Current treatments for idiopathic inflammatory myopathies (collectively called myositis) focus on the suppression of an autoimmune inflammatory response within the skeletal muscle. However, it has been observed that there is a poor correlation between the successful suppression of muscle inflammation and an improvement in muscle function. Some evidence in the literature suggests that metabolic abnormalities in the skeletal muscle underlie the weakness that continues despite successful immunosuppression. We have previously shown that decreased expression of a purine nucleotide cycle enzyme, adenosine monophosphate deaminase (AMPD1), leads to muscle weakness in a mouse model of myositis and may provide a mechanistic basis for muscle weakness. One of the downstream metabolites of this pathway, D-ribose, has been reported to alleviate symptoms of myalgia in patients with a congenital loss of AMPD1. Therefore, we hypothesized that supplementing exogenous D-ribose would improve muscle function in the mouse model of myositis. We treated normal and myositis mice with daily doses of D-ribose (4 mg/kg) over a 6-week time period and assessed its effects using a battery of behavioral, functional, histological and molecular measures.

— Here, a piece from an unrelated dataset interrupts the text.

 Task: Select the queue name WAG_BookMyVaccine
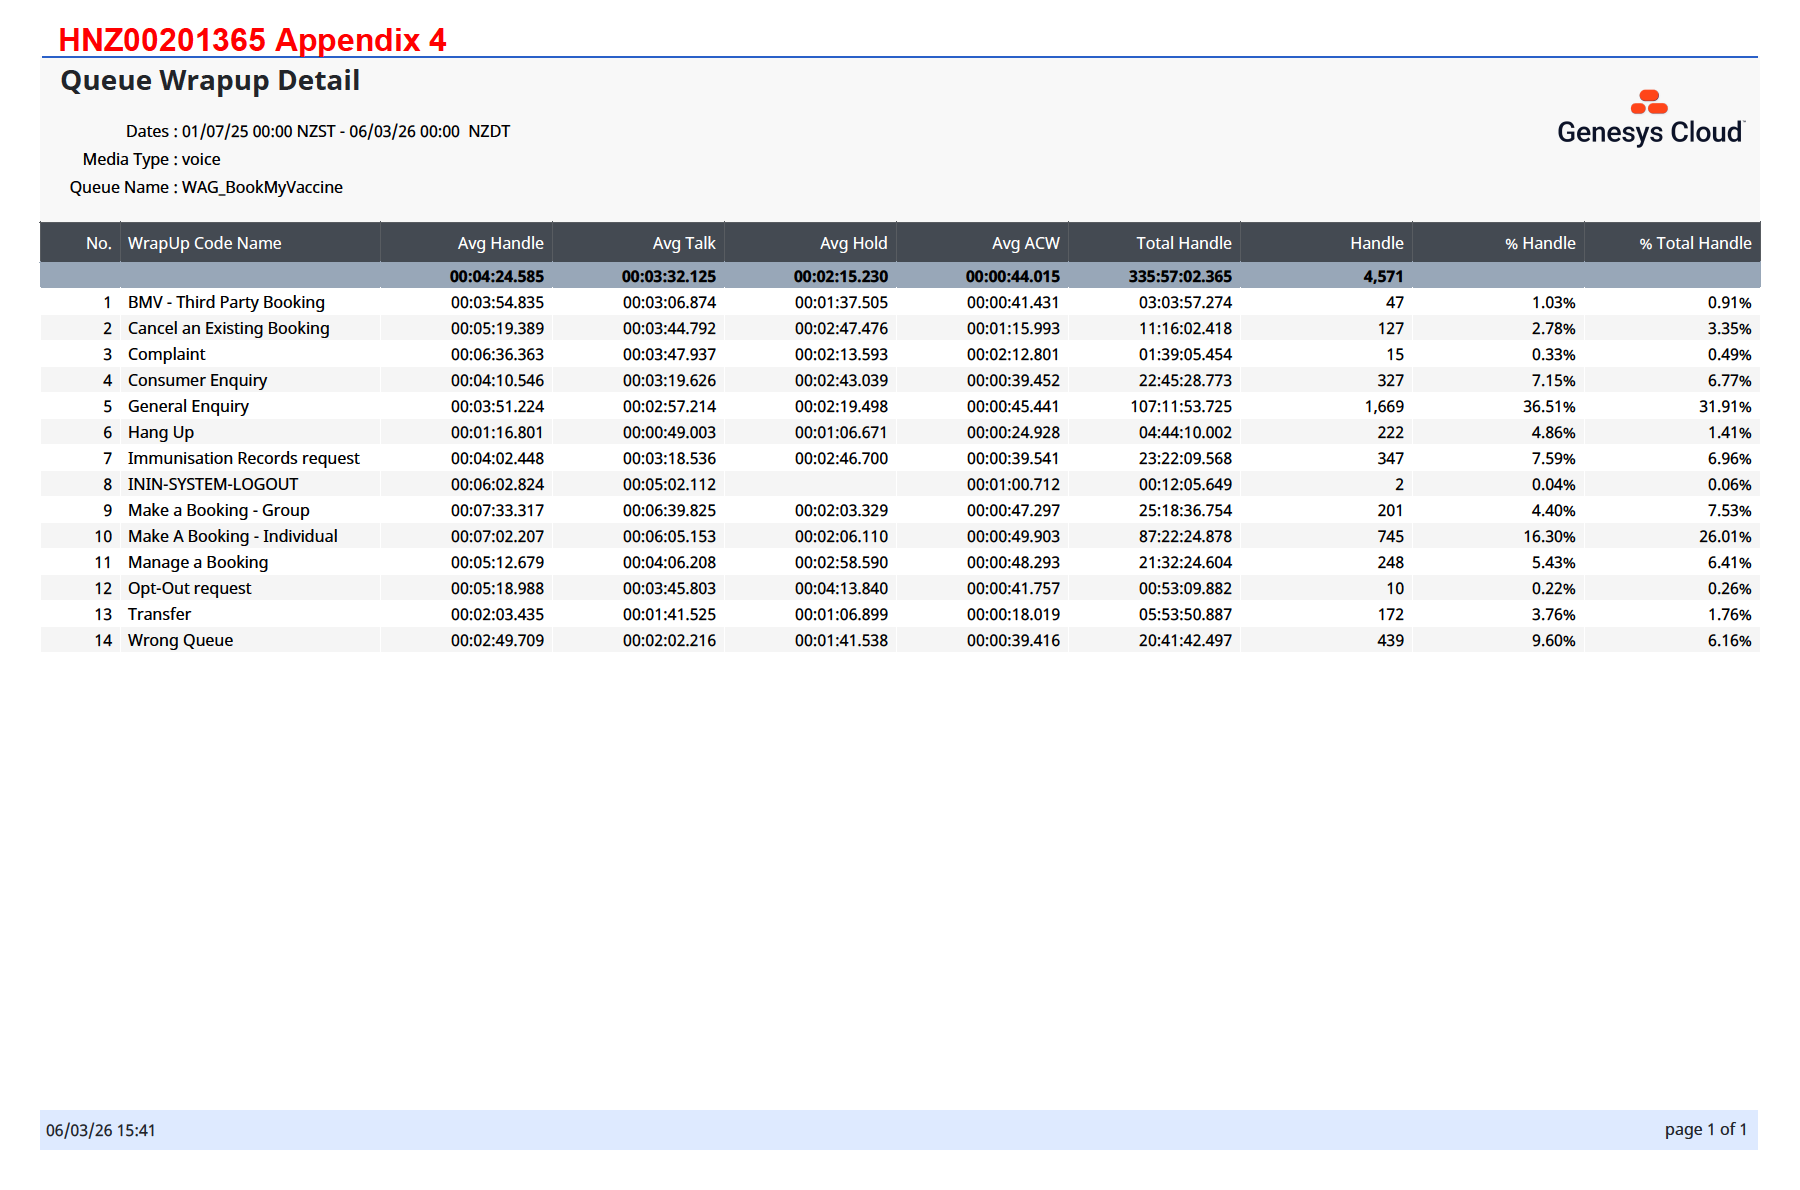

Treatment with D-ribose was found to have no statistically significant effects on body weight, grip strength, open field behavioral activity, maximal and specific forces of EDL, soleus muscles, or histological features. Histological and gene expression analysis indicated that muscle tissues remained inflamed despite treatment. Gene expression analysis also suggested that low levels of the ribokinase enzyme in the skeletal muscle might prevent skeletal muscle tissue from effectively utilizing D-ribose.
Treatment with daily oral doses of D-ribose showed no significant effect on either disease progression or muscle function in the mouse model of myositis.